There were lift doors opposite and an opening to the right. I could smell old petrol and fresh carbon monoxide. Echoing off the clean concrete walls were periodic metal crunches as Lesley used impello to rip car doors open. I tucked myself behind a section of dividing wall and tried to work out where the noise was coming from.
Once I had narrowed it down to the left I had a quick look.
On the other side of the garage was a long row of parking spaces, each filled with a couple of tons of high status metal. It was mostly Chelsea tractors interspersed with midlife-crisis-mobiles including an Aston Martin Vanquish Volante that I wouldn’t have minded for myself. And two thirds of the way down the line, practically hidden behind an honest to god white Humvee, was Reynard Fossman’s ugly red Renault.
Judging by the three cars with their doors open, smoke still rising from the back of one, Lesley was methodically working her way down the line. Currently she had her back to me as she wrenched open the rear door of a Jaguar F-Pace.
I didn’t think she’d be that casual about her blind side if she was working alone, so I risked sticking my head out for a quick look left and right. Nobody else was in sight, but even so I started easing myself back towards the fire door and the stairs.
I figured that what with this being a basement and us having all the possible e
xits covered, it was probably not a bad idea to back off and await reinforcements. If only Nightingale could finish off whatever he was doing upstairs.
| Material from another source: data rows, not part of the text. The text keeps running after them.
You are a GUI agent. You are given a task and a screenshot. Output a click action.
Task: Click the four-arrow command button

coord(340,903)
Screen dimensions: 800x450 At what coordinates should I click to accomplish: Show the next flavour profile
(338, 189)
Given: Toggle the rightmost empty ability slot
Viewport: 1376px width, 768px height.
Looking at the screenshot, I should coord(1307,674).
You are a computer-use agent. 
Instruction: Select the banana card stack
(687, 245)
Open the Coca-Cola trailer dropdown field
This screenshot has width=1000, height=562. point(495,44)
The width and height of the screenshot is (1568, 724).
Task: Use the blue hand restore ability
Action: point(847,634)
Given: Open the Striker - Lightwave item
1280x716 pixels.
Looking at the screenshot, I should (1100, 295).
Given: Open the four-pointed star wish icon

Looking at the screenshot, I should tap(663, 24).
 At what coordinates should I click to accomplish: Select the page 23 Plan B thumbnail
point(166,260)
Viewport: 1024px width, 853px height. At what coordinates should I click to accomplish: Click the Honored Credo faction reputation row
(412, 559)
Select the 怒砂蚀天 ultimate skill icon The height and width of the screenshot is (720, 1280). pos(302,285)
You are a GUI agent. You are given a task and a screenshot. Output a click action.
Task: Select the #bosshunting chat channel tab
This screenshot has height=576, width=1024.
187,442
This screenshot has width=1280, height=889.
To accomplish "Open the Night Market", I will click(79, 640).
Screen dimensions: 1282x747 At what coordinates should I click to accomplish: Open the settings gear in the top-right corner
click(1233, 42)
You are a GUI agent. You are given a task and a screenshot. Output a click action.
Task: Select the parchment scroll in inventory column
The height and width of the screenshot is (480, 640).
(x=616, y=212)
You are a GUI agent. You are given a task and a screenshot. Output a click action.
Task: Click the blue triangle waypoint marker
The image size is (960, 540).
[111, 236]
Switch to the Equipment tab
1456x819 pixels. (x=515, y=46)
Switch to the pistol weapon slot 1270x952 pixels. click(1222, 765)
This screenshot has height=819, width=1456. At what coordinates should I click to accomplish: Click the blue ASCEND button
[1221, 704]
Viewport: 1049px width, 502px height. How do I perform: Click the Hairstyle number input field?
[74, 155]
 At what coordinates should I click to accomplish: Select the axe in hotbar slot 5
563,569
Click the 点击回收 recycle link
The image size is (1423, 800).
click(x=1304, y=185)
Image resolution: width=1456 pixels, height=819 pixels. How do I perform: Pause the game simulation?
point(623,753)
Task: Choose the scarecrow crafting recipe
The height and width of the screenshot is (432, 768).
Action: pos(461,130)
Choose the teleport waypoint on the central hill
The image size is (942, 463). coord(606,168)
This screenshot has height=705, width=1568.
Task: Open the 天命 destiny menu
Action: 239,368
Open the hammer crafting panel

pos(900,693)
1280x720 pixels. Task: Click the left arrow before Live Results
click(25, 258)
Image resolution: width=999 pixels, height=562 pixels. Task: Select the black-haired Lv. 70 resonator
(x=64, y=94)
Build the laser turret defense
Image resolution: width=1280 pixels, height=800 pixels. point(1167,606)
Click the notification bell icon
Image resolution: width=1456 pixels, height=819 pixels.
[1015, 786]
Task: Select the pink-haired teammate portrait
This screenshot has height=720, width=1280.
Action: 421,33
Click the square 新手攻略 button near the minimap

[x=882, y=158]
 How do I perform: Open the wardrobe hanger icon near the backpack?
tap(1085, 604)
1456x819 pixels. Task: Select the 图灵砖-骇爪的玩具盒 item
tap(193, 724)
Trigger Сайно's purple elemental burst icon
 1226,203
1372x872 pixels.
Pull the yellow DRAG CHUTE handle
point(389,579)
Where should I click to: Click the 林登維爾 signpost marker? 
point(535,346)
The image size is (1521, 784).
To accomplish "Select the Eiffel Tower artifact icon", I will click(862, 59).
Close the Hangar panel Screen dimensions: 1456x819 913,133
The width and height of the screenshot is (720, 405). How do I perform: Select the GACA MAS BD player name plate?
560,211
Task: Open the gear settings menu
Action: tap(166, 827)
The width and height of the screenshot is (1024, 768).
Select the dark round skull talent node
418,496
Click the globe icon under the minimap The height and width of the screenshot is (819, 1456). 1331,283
I caught movement in the corner of my eye and jumped left on general principles and suddenly found myself suddenly lying on my back with a ringing in my ears and the round white light in the ceiling above me going alarmingly in and out of focus. In policing it’s not a good idea to lie down on the job so I tried to roll over, but I’d barely shifted when a blow to my chest pinned me back down.
‘Stay down,’ said Lesley from outside my view. ‘Or Martin here will start breaking ribs.’
‘She does like to make me sound gangster, doesn’t she?’ said Martin Chorley. His voice was coming from the other side of the car park. He must have just come down the eastern set of service stairs. I heard his footsteps as he walked past me to reach Lesley. He was far too sensible to get close enough to look down on me and risk making himself a target – although I could tell he really wanted to.
‘We need to get a move on,’ he said to Lesley. ‘I left a trail of nasty surprises behind me but he won’t stay cautious for long.’
Something, impello at a guess, dragged me across the concrete and I heard a clattering sound as my staff was dragged behind me by its wrist strap. We both ended up in the middle of the roadway – the decking was strangely warm under my palms.
I felt for the handle of my staff, but it was yanked away, the strap cutting painfully into my wrist and palm until it snapped with a twang. That must have been another spell, because it should have taken my hand off at the wrist before it broke.
‘What’s this?’ asked Martin Chorley. ‘Ah, yes. A genuine army surplus battle staff. You don’t see many of those these days, do you? I wonder if you’ve kept it charged up.’
‘I wouldn’t touch it,’ said Lesley. ‘It’s probably booby trapped.’
What a good idea, I thought, let’s add that to the list.
Another clatter as my staff was kicked or spelled off the roadway and, if the sudden echo was anything to go by, under a nearby vehicle.